[Pixel coordinate grounding data]
• • • • • • •
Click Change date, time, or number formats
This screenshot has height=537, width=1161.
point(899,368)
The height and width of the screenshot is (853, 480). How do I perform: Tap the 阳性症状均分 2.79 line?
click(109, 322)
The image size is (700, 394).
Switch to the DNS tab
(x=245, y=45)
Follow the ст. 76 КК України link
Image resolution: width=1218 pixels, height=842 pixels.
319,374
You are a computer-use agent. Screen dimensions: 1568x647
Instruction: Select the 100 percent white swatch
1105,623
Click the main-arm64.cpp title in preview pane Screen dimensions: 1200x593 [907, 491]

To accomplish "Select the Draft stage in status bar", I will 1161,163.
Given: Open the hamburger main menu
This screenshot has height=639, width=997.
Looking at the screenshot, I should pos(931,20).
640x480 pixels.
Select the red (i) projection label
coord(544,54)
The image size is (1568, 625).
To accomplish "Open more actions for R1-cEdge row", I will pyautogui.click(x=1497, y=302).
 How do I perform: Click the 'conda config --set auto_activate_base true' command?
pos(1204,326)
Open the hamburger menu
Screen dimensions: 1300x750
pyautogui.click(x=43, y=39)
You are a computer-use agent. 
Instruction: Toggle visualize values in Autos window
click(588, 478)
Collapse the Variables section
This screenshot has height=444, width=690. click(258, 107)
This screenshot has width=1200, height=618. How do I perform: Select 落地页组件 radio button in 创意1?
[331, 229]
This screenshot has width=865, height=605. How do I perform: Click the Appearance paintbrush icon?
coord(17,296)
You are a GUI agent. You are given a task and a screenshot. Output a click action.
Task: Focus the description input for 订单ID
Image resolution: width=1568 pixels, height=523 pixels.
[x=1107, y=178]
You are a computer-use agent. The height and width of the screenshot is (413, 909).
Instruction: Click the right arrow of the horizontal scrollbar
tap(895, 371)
• • • • • • •
--- Instructions to follow ---
Please transcribe the data above without changes, from its first line to its "Given: Open the hamburger main menu" line, and leave out anything past that.

--- Solution to the problem ---
Click Change date, time, or number formats
This screenshot has height=537, width=1161.
point(899,368)
The height and width of the screenshot is (853, 480). How do I perform: Tap the 阳性症状均分 2.79 line?
click(109, 322)
The image size is (700, 394).
Switch to the DNS tab
(x=245, y=45)
Follow the ст. 76 КК України link
Image resolution: width=1218 pixels, height=842 pixels.
319,374
You are a computer-use agent. Screen dimensions: 1568x647
Instruction: Select the 100 percent white swatch
1105,623
Click the main-arm64.cpp title in preview pane Screen dimensions: 1200x593 [907, 491]

To accomplish "Select the Draft stage in status bar", I will 1161,163.
Given: Open the hamburger main menu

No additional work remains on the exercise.